Un proyecto que Steven Spielberg le pidió que escribiera para él, pero que finalmente le dijo que lo dirigiera, porque “el momento de hacer la película era ahora”, como confesó en un encuentro virtual con prensa al que acudió EL ESPAÑOL. El juicio de los 7 de Chicago resuena en la época actual más fuerte que nunca, con la muerte de George Floyd en la retina de todos y la eterna lucha, hasta cuándo hay que soportar que pisoteen nuestros derechos. Por eso cree que esta película no es histórica, sino que habla del presente y de muchos sitios.
Un guion de Aaron Sorkin es como el Santo Grial, es como una pieza de música clásica, como una sinfonía, con una precisón… es un texto sagrado
“En todos los países donde hay arrestos y movimientos en la calle siempre va a haber un pequeño grupo que prenda cosas, que provoque caos, pero la derecha explota esas imágenes para decir que todo el movimiento y que todas las protestas hacen eso. La pelea entre Abbie y Tom es la pelea que hay ahora entre la izquierda moderada y los más de izquierdas. Los primeros creen que todos los cambios deben ser por elecciones, y piden que, por favor, no se haga nada, que no se caliente a la policía, pero el resto dicen que están cansados, que es el momento de romper cosas”, dijo en ese encuentro organizado en el American Film Institute.
Junto al resto de sus actores defendió el filme, que se define en una frase que dice el personaje de un Sacha Baron Cohen que apunta al Oscar: “¿Cuál es el precio de la revolución?”, le preguntan a Abbie a lo que él responde, “mi vida”. El actor, hizo su tesis universitaria sobre los judíos que participaron en el activismo negro de los 60 y hasta el año 76, y conocía la figura real que le ha tocado interpretar y al que llegó a entrevistar.
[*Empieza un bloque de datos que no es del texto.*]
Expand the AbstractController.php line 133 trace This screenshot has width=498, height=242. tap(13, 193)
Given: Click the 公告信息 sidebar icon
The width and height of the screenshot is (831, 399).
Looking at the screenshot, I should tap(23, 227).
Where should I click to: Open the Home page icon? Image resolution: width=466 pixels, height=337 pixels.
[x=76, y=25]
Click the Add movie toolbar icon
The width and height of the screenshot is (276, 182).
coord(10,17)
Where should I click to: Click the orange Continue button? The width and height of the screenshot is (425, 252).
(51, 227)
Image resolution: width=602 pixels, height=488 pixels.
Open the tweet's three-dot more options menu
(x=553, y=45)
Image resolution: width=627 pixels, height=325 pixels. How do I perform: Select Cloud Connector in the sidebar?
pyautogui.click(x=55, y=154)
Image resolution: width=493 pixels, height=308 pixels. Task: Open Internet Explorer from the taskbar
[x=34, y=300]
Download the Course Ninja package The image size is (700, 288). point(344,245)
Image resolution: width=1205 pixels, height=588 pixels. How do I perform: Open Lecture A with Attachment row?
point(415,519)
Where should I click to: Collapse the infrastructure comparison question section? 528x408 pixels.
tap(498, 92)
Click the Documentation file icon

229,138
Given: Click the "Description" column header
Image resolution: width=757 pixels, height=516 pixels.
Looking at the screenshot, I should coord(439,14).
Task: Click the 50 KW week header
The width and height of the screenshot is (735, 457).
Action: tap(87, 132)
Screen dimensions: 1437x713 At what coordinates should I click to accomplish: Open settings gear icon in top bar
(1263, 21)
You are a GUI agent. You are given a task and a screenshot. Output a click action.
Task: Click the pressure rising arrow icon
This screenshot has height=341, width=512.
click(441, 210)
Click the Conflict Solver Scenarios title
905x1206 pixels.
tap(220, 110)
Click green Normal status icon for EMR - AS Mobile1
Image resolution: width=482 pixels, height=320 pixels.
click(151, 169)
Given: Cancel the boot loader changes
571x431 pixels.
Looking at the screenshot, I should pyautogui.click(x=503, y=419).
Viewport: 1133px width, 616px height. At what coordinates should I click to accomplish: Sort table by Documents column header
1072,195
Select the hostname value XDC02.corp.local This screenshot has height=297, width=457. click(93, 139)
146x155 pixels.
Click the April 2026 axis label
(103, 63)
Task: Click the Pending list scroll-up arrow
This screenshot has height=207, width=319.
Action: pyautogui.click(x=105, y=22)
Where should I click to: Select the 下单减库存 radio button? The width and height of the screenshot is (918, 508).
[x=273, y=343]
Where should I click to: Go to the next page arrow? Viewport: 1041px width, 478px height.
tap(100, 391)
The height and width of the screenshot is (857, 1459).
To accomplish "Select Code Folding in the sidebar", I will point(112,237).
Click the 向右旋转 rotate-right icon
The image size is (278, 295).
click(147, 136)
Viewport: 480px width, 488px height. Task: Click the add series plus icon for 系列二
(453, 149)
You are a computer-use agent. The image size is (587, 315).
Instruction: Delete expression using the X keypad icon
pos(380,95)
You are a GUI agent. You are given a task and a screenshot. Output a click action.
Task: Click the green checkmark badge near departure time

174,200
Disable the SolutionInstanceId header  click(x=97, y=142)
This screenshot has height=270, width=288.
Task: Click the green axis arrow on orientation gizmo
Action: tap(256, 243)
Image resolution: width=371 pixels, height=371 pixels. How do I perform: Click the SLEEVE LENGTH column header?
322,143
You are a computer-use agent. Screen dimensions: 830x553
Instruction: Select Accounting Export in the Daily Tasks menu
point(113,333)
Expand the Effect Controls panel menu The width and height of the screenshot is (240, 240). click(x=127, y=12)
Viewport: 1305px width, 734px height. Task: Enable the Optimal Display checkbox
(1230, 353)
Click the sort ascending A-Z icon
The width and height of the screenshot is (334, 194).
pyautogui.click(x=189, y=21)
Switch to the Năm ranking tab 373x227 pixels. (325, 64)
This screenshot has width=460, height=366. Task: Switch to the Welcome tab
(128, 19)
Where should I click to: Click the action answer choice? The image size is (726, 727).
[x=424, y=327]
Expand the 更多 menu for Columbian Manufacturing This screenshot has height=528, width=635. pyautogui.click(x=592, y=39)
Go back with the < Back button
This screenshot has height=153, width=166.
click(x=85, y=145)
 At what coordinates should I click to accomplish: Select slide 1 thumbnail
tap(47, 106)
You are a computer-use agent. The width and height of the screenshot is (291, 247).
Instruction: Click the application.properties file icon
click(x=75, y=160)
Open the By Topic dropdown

Coincide con Sorkin que esta dicotomía sobre cómo actuar está presente “ahora entre los moderados y la izquierda dentro del partido demócrata”, y pone como ejemplo las manifestaciones por el Black Lives Matter, que califica como “protestas llenas de coraje que arriesgan su vida por los derechos de la democracia”.
Baron Cohen fue más allá, y cree que esa decisión que tomaron a finales de los 60 los protagonistas del filme se va a dar dentro de poco. “Va a ocurrir, por desgracia. Qué hacemos cuando nos amenazan con quitarnos la democracia, ¿nos levantamos o no?”, comenta el actor que cree que puede que si Trump no aceptará el resultado de las elecciones, como ha dejado claro varias veces, habría que “ir a las calles, porque si no dejaremos que esto sea una autocracia”. “No sé si esto pasará, pero viendo como se ha socavado a las instituciones públicas, creo que la gente va a tener que tomar esa decisión que tomaron ‘Los 7 de Chicago’: ¿nos levantamos o no?”, zanja.
Para el actor, que prepara una secuela de Borat para estrenar el día antes de las elecciones, “todos queremos decir un guion de Aaron”, al que califica como “el Shakespeare moderno”. Algo que también comparte Jeremy Strong, que tras ganar el Emmy por su papel en Succession se luce en la película: “Un guion de Aaron Sorkin es como el Santo Grial, es como una pieza de música clásica, como una sinfonía, con una precisón… es un texto sagrado, y lo normal no es sentir eso con un guion. Este es uno de los mejores guiones que he leído y no podía llegar en un momento más importante”.